Quina LA1, Walker A1, Morton G1, Han V1, Turner EE2,3
PMID: 32332079 | DOI: 10.1523/ENEURO.0527-19.2020
The lateral habenula (LHb) sends complex projections to several areas of the mesopontine tegmentum, the raphe, and the hypothalamus. However, few markers have been available to distinguish subsets of LHb neurons that may serve these pathways. In order to address this complexity, we examined the mouse and rat LHb for neurons that express the GABA biosynthesis enzymes glutamate decarboxylase 1 and 2 (GAD1, GAD2), and the vesicular GABA transporter (VGAT). The mouse LHb contains a population of neurons that express GAD2, while the rat LHb contains discrete populations of neurons that express GAD1 and VGAT. However, we could not detect single neurons in either species that co-express a GABA synthetic enzyme and VGAT, suggesting that these LHb neurons do not use GABA for conventional synaptic transmission. Instead, all of the neuronal types expressing a GABAergic marker in both species showed co-expression of the glutamate transporter VGluT2. Anterograde tract-tracing of the projections of GAD2-expressing LHb neurons in Gad2Cre mice, combined with retrograde tracing from selected downstream nuclei, show that LHb-GAD2 neurons project selectively to the midline structures in the mesopontine tegmentum, including the median raphe and nucleus incertus, and only sparsely innervate the hypothalamus, rostromedial tegmental nucleus, and ventral tegmental area.
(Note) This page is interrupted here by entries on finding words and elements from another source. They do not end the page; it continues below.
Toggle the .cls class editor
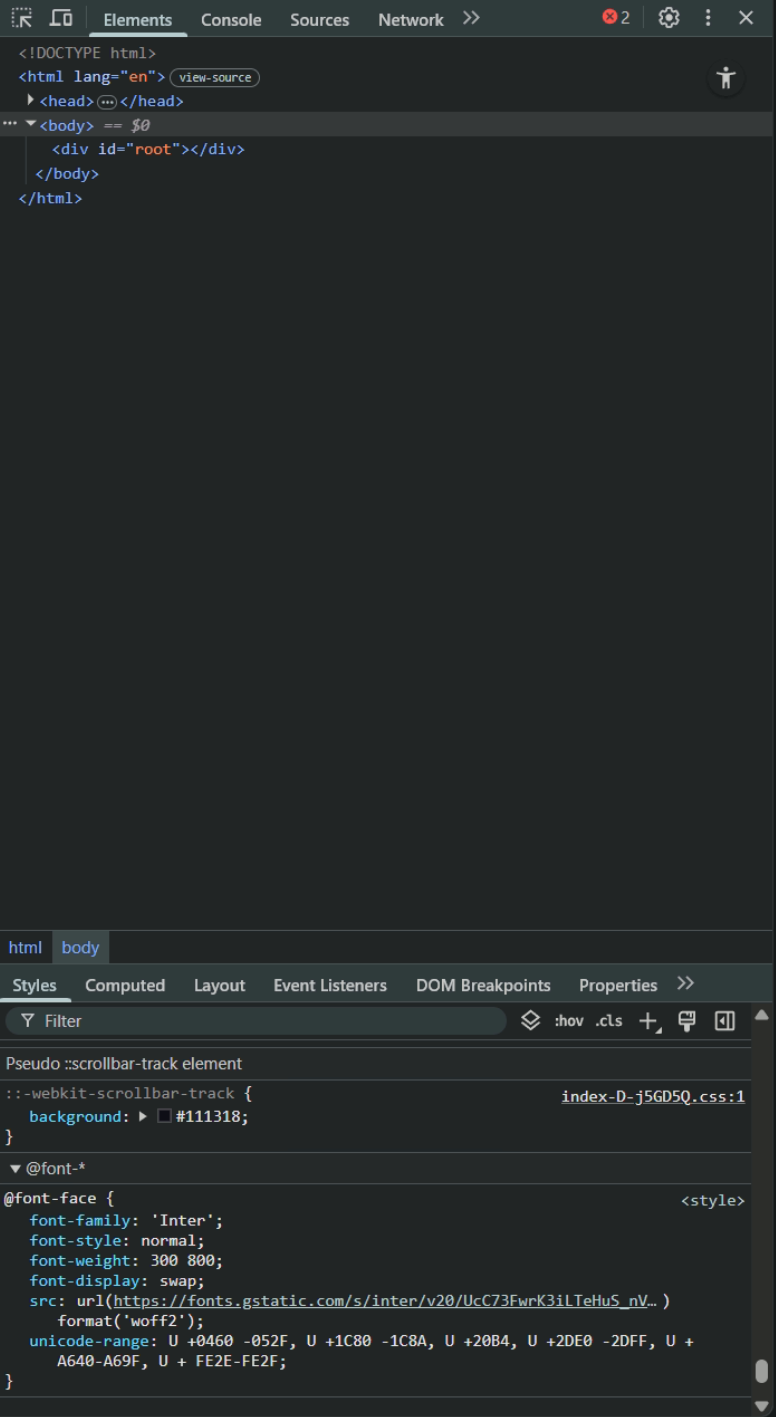The image size is (776, 1417). coord(609,1021)
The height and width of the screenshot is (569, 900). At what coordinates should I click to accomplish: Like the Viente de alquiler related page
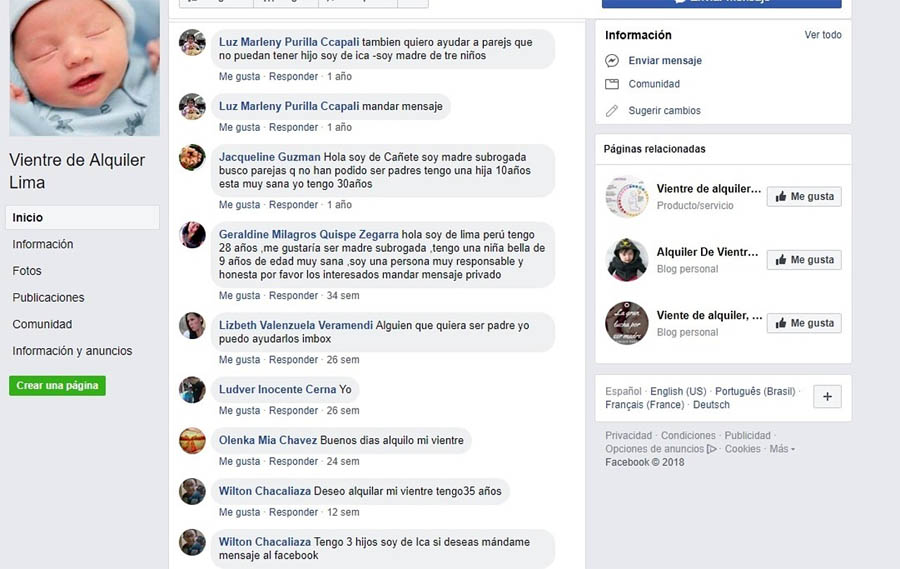(804, 323)
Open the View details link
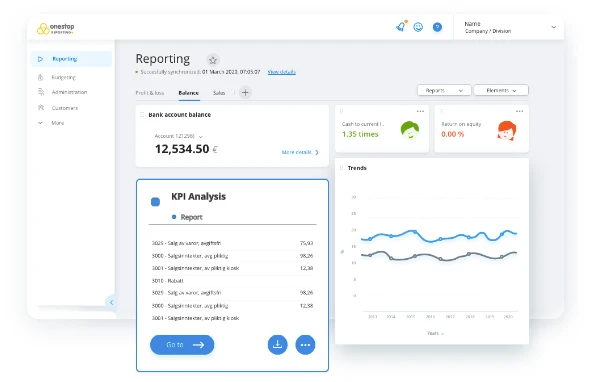Screen dimensions: 590x382 tap(282, 72)
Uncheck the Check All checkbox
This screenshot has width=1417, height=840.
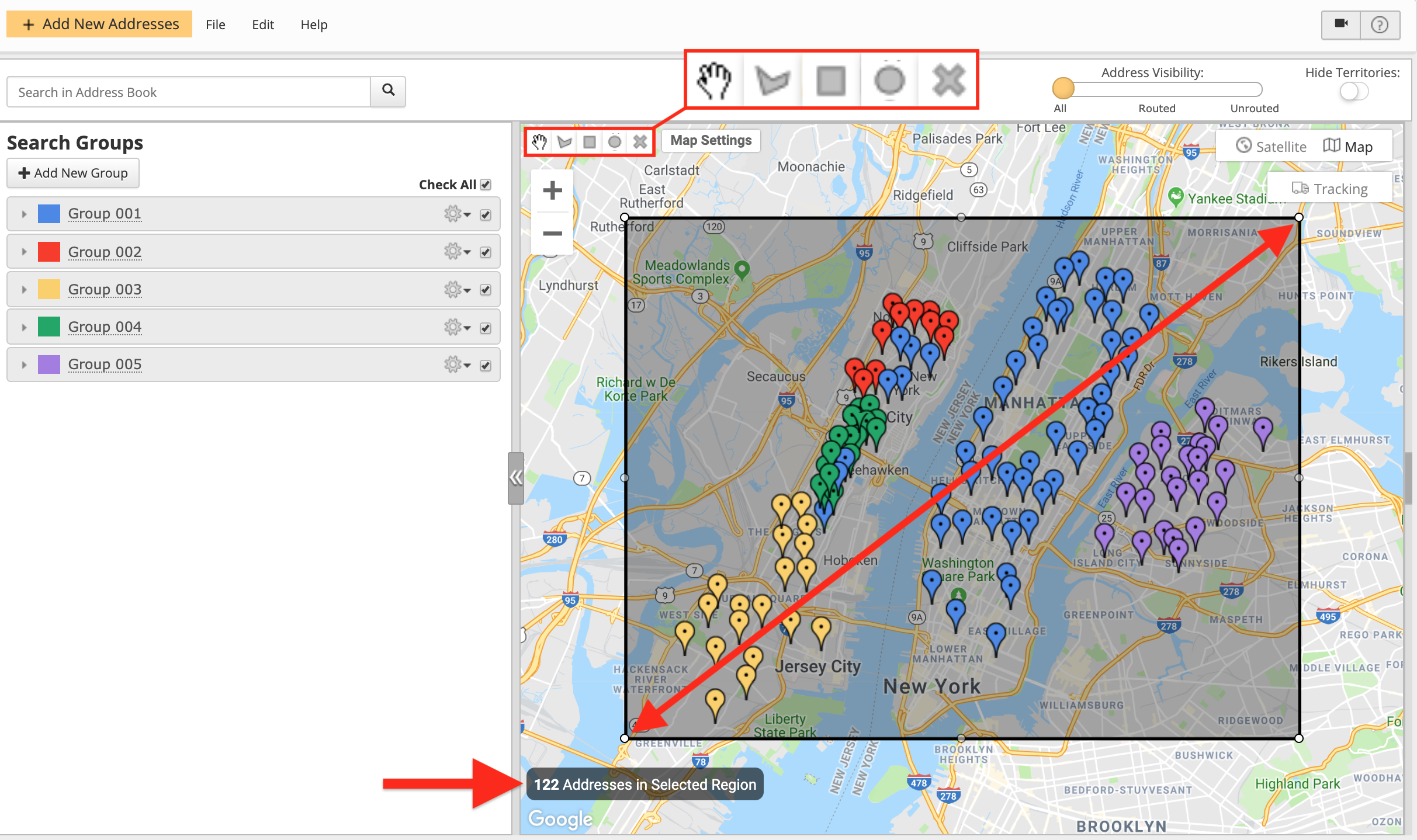point(486,185)
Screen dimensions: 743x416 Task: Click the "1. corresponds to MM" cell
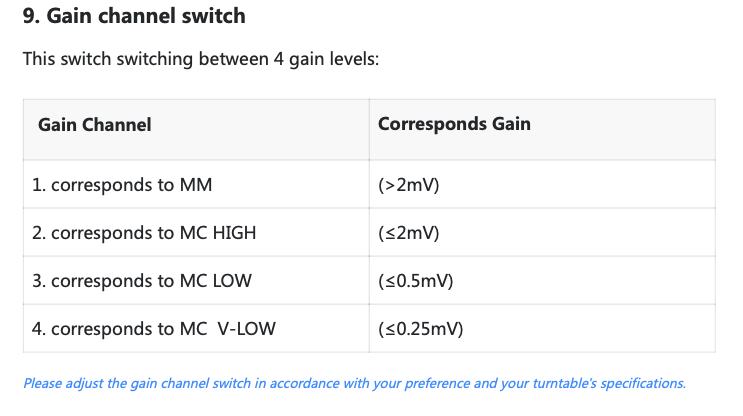[x=122, y=185]
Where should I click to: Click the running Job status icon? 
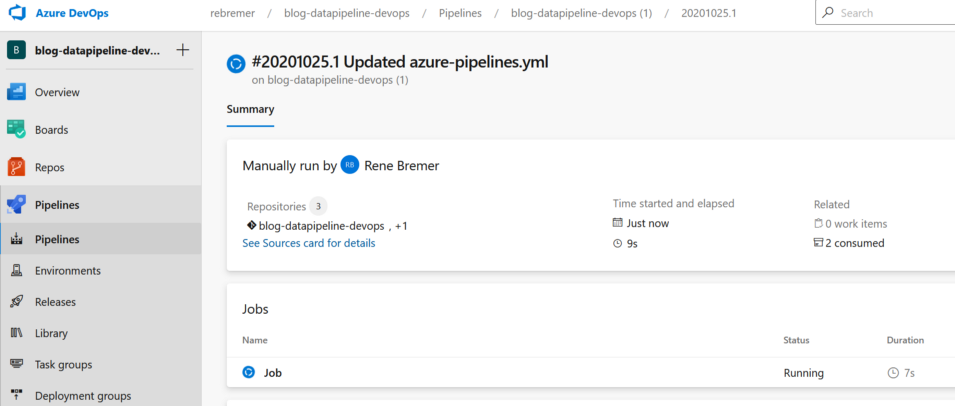(x=249, y=373)
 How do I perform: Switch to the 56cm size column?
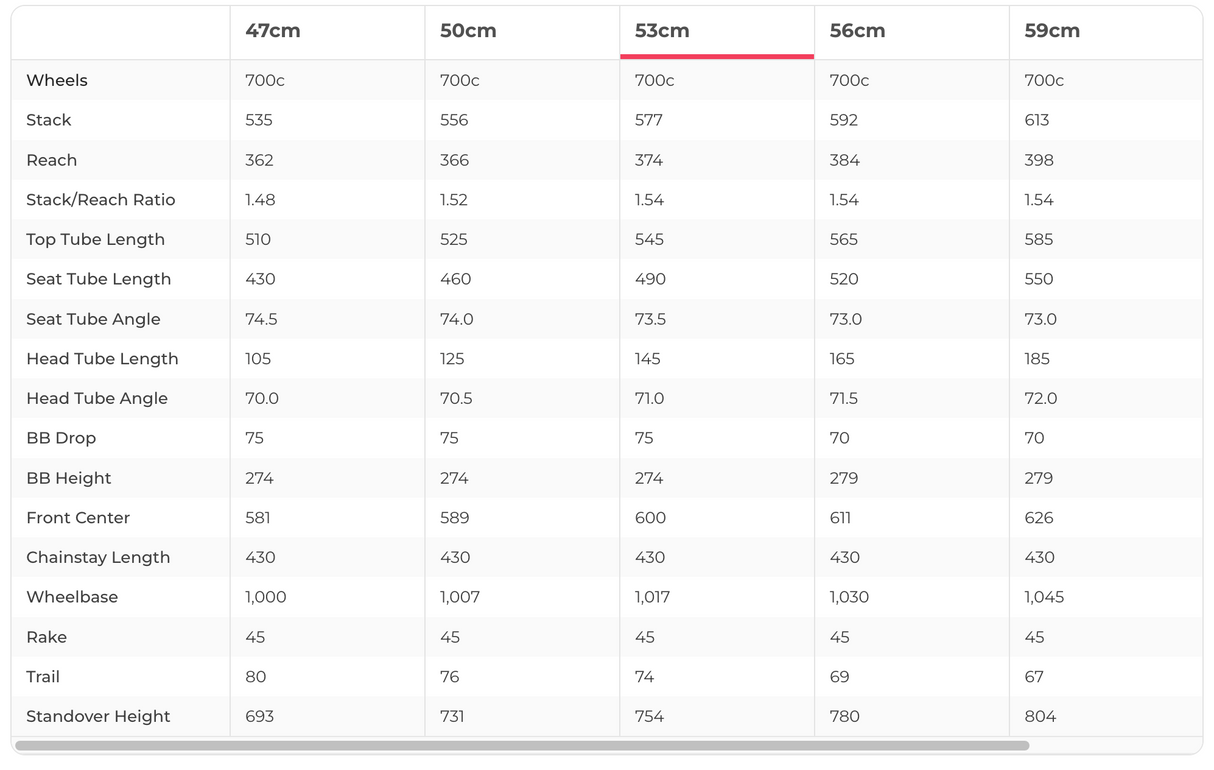(x=857, y=31)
Postsynaptic recording of LHb-GAD2 neuronal input to tegmental neurons confirms that glutamate, not GABA, is the fast neurotransmitter in this circuit. Thus GAD2 expression can serve as a marker for functional studies of excitatory neurons serving specific LHb output pathways in mice.SIGNFICANCE STATEMENT The lateral habenula provides a major link between subcortical forebrain areas and the dopamine (DA) and serotonin (5HT) systems of the midbrain and pons, and it has been implicated in reward mechanisms and the regulation of mood states. Few markers have been available for the specific cell types and complex output pathways of the lateral habenula. Here we examined the expression of genes mediating GABAergic and glutamatergic transmission in the mouse and rat LHb, where no neurons in either species expressed a full complement of GABAergic markers, and all expressed the glutamatergic marker VGluT2. Consistent with this, in mice the LHb GAD2 neurons are excitatory and appear to use only glutamate for fast synaptic transmission.